Credit: BRAND X

A mammal's awareness of its spatial position depends on the activity of cells in the hippocampus and posterior cortex that encode information such as location and distance. So far, most studies on this system have examined navigation within two-dimensional environments that lack the three-dimensional complexity of the real world. A study by Jeffery and colleagues now shows that the cells that create a horizontal 'map' of the world do not accurately encode vertical position.

In tests in two-dimensional environments, place cells in the rat hippocampus have been shown to fire when the animal is at a specific location, known as a 'place field'. Grid cells in regions of the posterior cortex fire when an animal is at any one of multiple specific locations ('firing fields') that are arranged in a grid-like array across the horizontal environment, and are thus thought to encode distance. Here, the authors asked how these cells responded as rats moved freely over three-dimensional surfaces. For this they used a vertically oriented climbing wall (the 'pegboard') and a spiral staircase (the 'helical track').

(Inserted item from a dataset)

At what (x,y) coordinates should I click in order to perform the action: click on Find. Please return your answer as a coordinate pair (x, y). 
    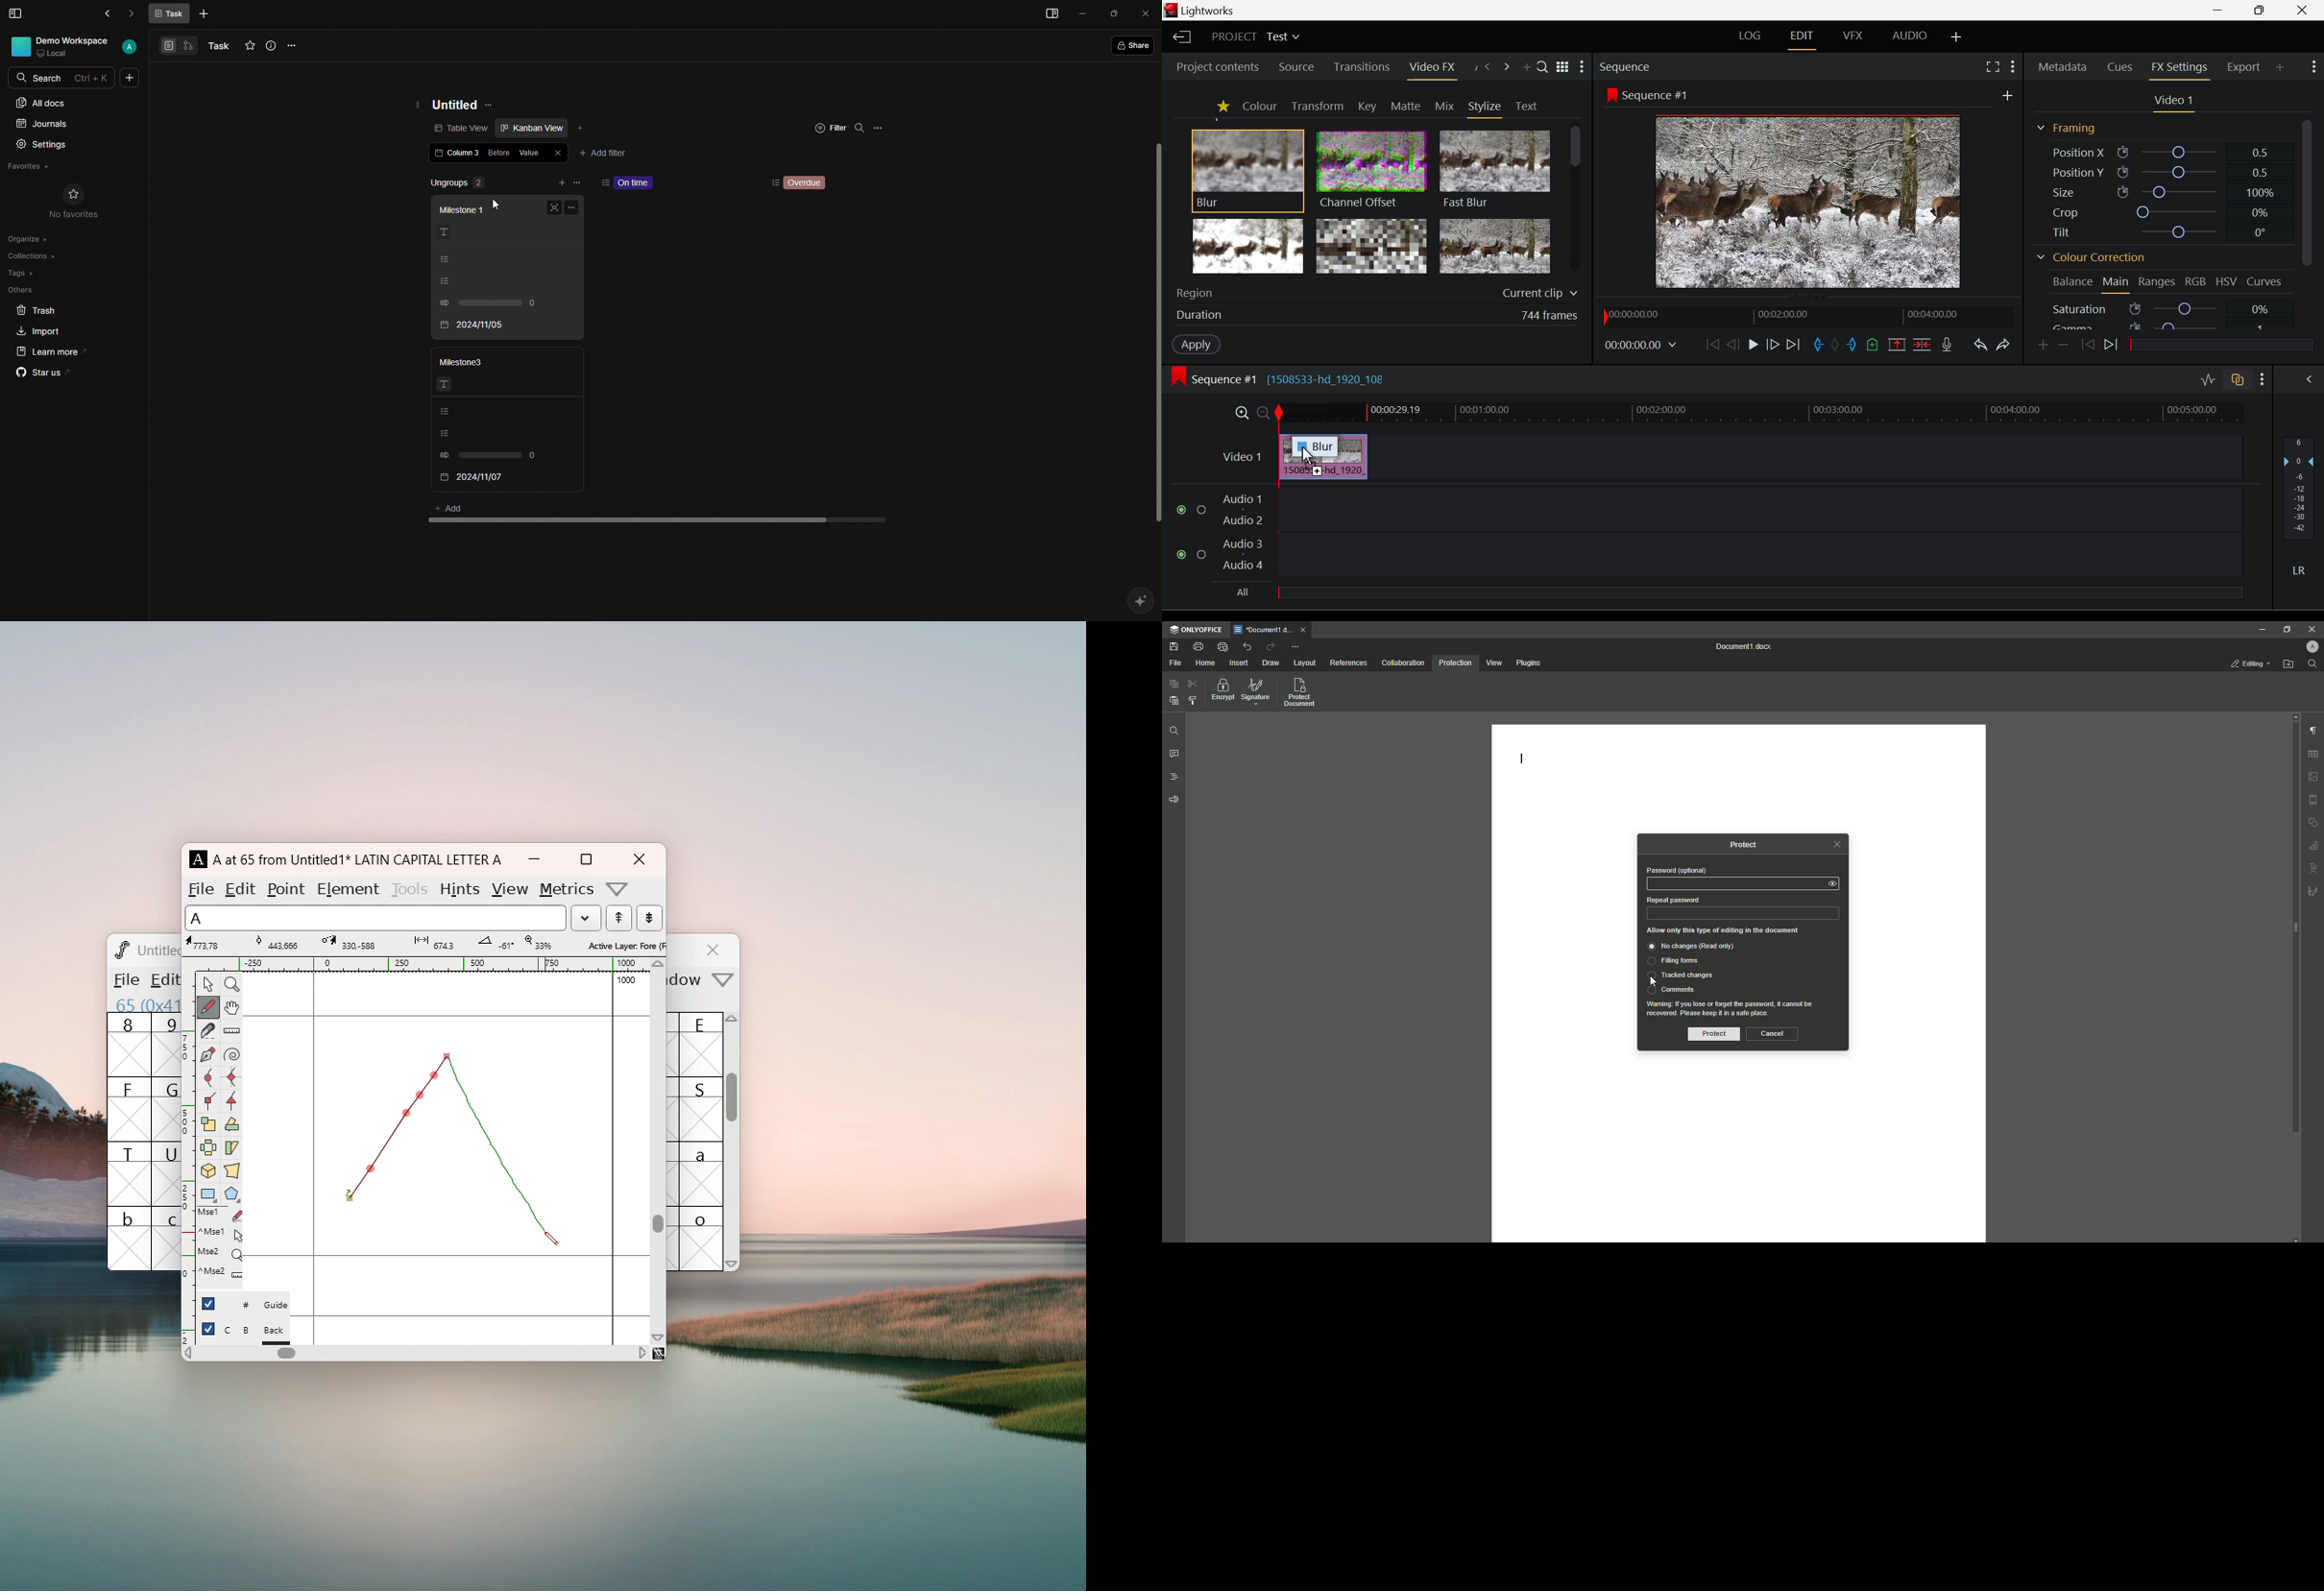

By recording from place and grid cells as the animals navigated these environments, the authors discovered that the place fields of place cells had horizontal dimensions similar to those seen in previous studies but were elongated in the vertical plane, thus encoding less spatial information in the vertical dimension than in the horizontal dimension. For grid cells, this dimensional dependence was even more apparent. Although grid cell firing was highly dependent on horizontal position, with firing fields arranged in a grid in the horizontal dimension, the firing was modulated very little by the animal's height: firing fields in this dimension took the form of stripes, suggesting that the cells encode little information about vertical distance.

These results suggest that place cells and grid cells encode much more information about an animal's horizontal position than about its height within an environment. Given that all mammals must negotiate three-dimensional environments, this raises several interesting questions. Are there other mechanisms for encoding height and, if not, how do we navigate our three-dimensional world?